Following is a chart showing distances from the quake’s epicenter:
50 km (31 mi) WSW of Petra (Ma’an, Jordan) (pop: 14,000)
57 km (35 mi) N of Be’er Ora, Israel (pop: 965)
74 km (46 mi) N of Umm Rashrash, Israel (pop: 45,600)
92 km (57 mi) SW of Tafielah, Jordan (pop: 25,400)
95 km (59 mi) S of Dimona, Israel (pop: 33,600)
116 km (72 mi) S of Beersheba, Israel (pop: 186,600)
174 km (108 mi) S of Jerusalem, Israel (pop: 801,000)
There was a clear sky, temperature of 25°C (77 F), humidity level of 48%, wind strength of 2 m/s (5 kts) from NE at the time of the quake.
Despite the estimated release of energy amounting to 8.9 x 1010 joules (24.8 megawatt hours) – equivalent to 21.3 tons of dynamite – the quake was considered “light.”
According to the latest report from the Israel Seismic Network, the last 30 earthquakes recorded in the immediate region have all been “minor,” and taken place since 6 May. The island nation of Cyprus was rattled by the strongest during the survey, with a 4.0 magnitude (M) on 31 May and a 3.5M on 4 June. Meanwhile, a 3.1M occurred in the Dead Sea Basin on 11 May, a 3.0 in the East Mediterranean Sea on 19 May. The remainder were registered at 2.8M and and lower.
Seismic activity measuring below 1.0 and 2.0 on the Richter scale are categorized as “Micro,” “Minor” are between 2.0 – 4.0, “Light” are 4.0-5.0, “Moderate” 5.0 – 6.0, “Strong” 6.0 – 7.0, “Serious” 7.0 – 8.0 and “Great” are 8.0 to 9.0 or above.
It is important to keep in mind that seismic activity constantly occurs around the globe on a daily basis, recorded by sensitive seismometers to record the time, location and intensity of quakes in whole numbers or decimal fractions.

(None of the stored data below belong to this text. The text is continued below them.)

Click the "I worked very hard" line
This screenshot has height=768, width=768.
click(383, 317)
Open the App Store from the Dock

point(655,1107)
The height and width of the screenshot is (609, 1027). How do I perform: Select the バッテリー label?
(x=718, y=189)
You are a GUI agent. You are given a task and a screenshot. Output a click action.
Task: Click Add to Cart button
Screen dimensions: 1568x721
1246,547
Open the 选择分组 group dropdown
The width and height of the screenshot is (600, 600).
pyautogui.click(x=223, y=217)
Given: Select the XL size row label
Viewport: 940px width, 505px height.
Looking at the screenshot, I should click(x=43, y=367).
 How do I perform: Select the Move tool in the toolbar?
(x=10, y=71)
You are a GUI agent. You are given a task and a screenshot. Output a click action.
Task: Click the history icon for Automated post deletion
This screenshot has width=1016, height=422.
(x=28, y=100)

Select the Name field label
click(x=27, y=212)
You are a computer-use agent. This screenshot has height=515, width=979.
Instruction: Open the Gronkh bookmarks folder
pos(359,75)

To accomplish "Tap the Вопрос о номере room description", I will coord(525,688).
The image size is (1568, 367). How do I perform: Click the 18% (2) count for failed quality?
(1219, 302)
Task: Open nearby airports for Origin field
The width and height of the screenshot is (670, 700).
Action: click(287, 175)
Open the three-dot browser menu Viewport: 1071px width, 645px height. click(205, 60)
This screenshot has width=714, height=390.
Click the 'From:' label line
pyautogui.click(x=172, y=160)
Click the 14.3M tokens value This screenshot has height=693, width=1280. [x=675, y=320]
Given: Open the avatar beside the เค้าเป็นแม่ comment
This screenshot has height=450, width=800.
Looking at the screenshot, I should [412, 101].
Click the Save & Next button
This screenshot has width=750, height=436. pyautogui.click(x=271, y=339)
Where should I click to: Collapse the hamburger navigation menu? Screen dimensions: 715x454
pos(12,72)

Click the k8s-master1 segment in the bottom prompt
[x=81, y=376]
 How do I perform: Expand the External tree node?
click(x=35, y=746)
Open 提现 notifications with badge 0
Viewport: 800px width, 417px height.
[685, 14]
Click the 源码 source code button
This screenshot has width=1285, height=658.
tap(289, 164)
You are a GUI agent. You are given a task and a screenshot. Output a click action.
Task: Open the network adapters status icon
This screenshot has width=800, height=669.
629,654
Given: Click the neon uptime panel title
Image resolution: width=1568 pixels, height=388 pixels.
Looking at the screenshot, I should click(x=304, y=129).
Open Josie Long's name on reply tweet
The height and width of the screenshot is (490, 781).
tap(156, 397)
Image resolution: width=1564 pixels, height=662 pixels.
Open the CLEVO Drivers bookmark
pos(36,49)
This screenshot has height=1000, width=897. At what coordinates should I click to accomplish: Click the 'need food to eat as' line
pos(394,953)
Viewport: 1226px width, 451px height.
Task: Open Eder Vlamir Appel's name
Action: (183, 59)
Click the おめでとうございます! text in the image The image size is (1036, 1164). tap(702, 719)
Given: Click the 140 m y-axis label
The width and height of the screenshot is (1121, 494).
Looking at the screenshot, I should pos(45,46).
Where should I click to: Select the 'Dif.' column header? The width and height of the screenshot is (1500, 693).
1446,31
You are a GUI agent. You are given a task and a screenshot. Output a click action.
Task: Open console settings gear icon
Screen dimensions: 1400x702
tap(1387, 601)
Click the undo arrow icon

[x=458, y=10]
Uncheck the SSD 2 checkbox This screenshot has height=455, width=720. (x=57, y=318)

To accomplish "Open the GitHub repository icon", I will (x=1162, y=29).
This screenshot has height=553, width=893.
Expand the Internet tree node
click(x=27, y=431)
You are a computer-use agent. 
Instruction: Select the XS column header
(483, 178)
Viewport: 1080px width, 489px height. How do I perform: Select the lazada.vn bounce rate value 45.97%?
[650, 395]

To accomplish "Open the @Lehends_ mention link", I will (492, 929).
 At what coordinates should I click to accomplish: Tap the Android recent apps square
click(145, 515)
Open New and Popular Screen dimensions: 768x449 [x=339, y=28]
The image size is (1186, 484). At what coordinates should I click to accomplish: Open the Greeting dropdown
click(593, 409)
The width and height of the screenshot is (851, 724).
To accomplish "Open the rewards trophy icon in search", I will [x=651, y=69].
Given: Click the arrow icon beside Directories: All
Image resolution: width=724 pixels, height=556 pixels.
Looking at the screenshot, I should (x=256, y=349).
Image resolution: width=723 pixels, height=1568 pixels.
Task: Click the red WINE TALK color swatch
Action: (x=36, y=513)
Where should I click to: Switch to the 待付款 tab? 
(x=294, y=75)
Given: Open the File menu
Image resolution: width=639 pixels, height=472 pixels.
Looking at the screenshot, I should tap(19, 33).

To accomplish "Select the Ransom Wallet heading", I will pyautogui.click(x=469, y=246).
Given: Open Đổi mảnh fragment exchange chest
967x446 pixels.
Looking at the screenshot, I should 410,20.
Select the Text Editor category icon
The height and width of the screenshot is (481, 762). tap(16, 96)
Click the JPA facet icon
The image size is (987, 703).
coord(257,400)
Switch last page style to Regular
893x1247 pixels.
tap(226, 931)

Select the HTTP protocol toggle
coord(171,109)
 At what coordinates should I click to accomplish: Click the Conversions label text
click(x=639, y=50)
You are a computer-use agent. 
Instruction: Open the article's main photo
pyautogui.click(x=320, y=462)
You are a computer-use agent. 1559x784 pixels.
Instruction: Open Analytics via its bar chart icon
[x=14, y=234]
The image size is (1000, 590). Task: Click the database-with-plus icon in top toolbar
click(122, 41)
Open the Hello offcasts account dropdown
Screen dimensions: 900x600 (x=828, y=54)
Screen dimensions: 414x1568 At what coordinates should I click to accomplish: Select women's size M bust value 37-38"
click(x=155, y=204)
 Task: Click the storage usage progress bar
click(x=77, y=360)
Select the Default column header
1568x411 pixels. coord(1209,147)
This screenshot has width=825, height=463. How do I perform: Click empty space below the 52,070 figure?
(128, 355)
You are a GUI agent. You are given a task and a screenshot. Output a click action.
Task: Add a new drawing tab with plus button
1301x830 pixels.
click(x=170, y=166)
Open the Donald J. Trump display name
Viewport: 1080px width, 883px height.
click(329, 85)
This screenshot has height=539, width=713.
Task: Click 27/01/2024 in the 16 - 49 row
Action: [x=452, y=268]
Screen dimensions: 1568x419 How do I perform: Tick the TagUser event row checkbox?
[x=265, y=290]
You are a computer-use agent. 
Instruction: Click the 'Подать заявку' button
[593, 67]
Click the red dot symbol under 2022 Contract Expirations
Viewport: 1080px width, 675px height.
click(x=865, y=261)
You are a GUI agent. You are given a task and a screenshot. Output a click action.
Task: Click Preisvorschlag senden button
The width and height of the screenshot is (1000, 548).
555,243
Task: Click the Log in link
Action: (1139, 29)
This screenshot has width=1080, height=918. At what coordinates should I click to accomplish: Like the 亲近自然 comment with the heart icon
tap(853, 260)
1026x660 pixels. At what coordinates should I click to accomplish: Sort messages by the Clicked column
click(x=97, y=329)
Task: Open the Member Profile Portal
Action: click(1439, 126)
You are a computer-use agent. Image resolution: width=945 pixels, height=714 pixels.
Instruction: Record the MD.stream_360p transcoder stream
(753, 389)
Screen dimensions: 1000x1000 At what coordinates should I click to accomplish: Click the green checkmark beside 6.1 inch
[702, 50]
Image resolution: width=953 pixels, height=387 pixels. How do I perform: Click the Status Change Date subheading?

The Director of Israel’s Inter-Ministerial Steering Committee for Earthquake Preparedness, Amir Yahav, previously told TV7 that they are so “commonplace” that “tens of thousands” are felt globally each year, but he emphasized that the vast majority are “weak in intensity and do not cause any damage.” Nevertheless, he said that earthquakes remain such a “great concern in Israel” that “according to government resolutions it is the second most dangerous scenario (after war).”
Dr. Amos Salamon, who is a Senior Researcher at the Geological Hazards Division of the Geological Survey of Israel (GSI), said that while minor quakes are not infrequent, “destructive events” that cause damage only occur in Israel every 60-100 years. Both of the last minor surges in Israel occurred in the Galilee region in 2018 and 2013.
A Tel Aviv University report in December 2020 estimated that Israel may be hit by a major earthquake of about 6.5M in the coming years. Toward that end, the government is concerned with enforcing construction codes to prevent the collapse of buildings to minimize impact of such a natural disaster.